> [PROBLEM STATEMENT]
Starting with the line that contains "The width and", give again exactly and only each line through the end of the records; include the last line and exclude pictures.

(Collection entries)
====

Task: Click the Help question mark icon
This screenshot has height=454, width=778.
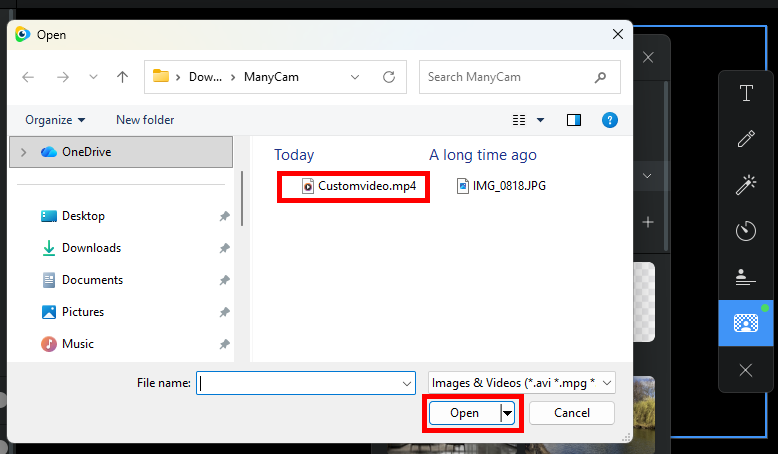Action: click(609, 120)
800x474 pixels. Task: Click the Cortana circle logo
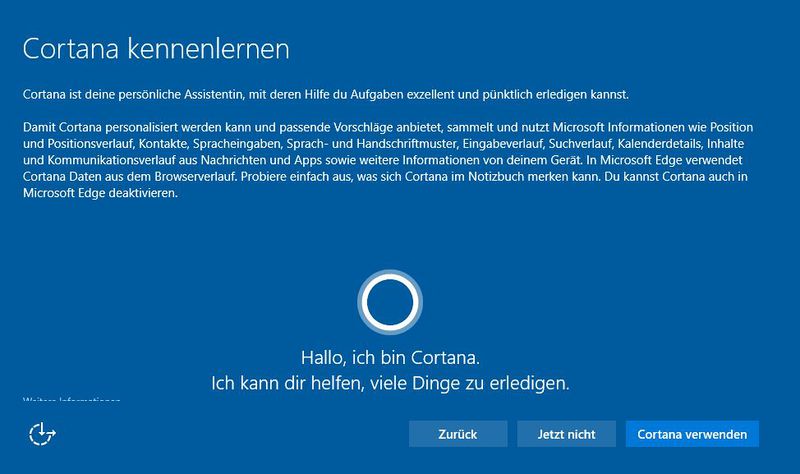390,302
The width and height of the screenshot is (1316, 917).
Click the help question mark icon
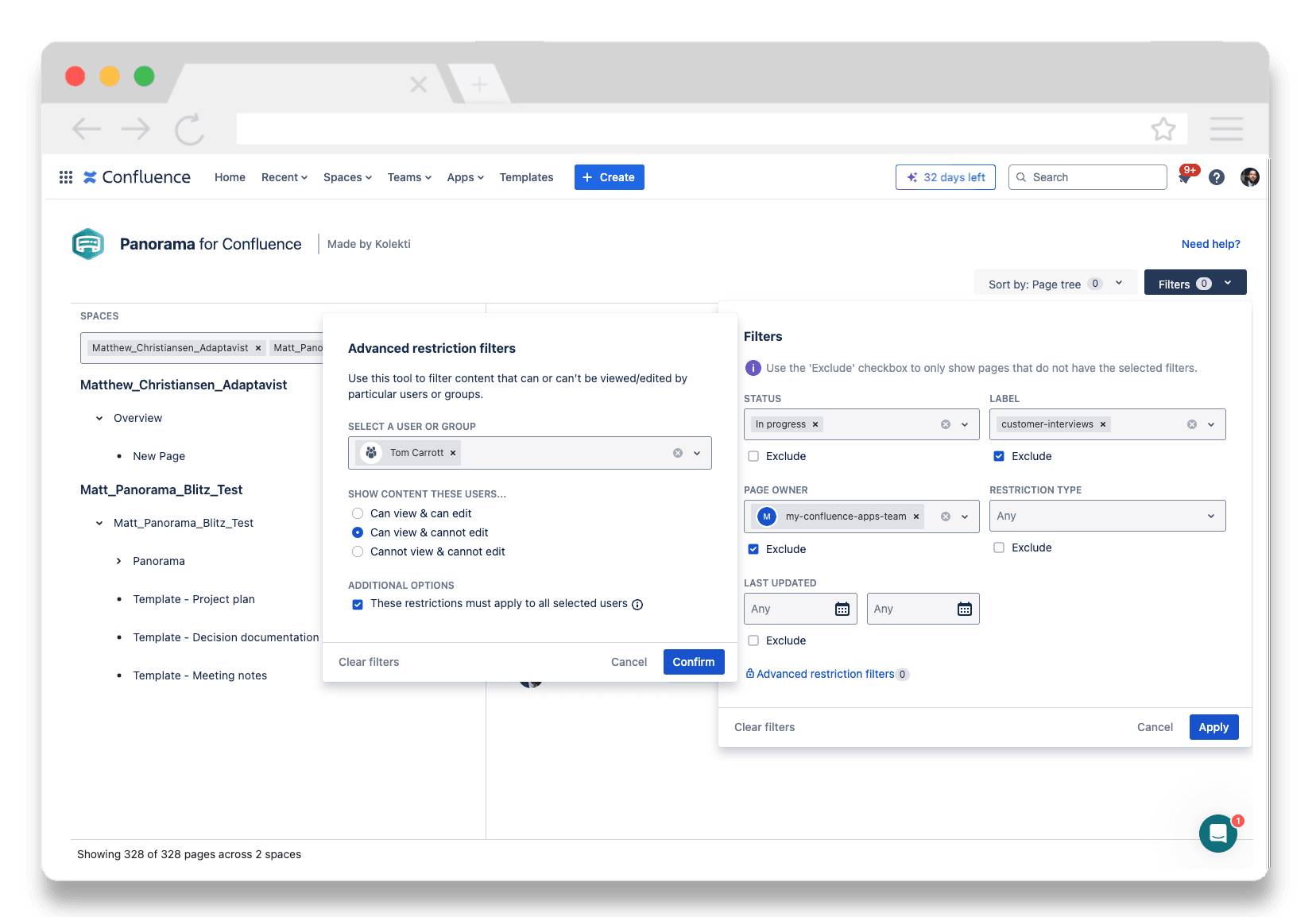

====

> [ANSWER AREA]
The width and height of the screenshot is (1316, 917).
Click the help question mark icon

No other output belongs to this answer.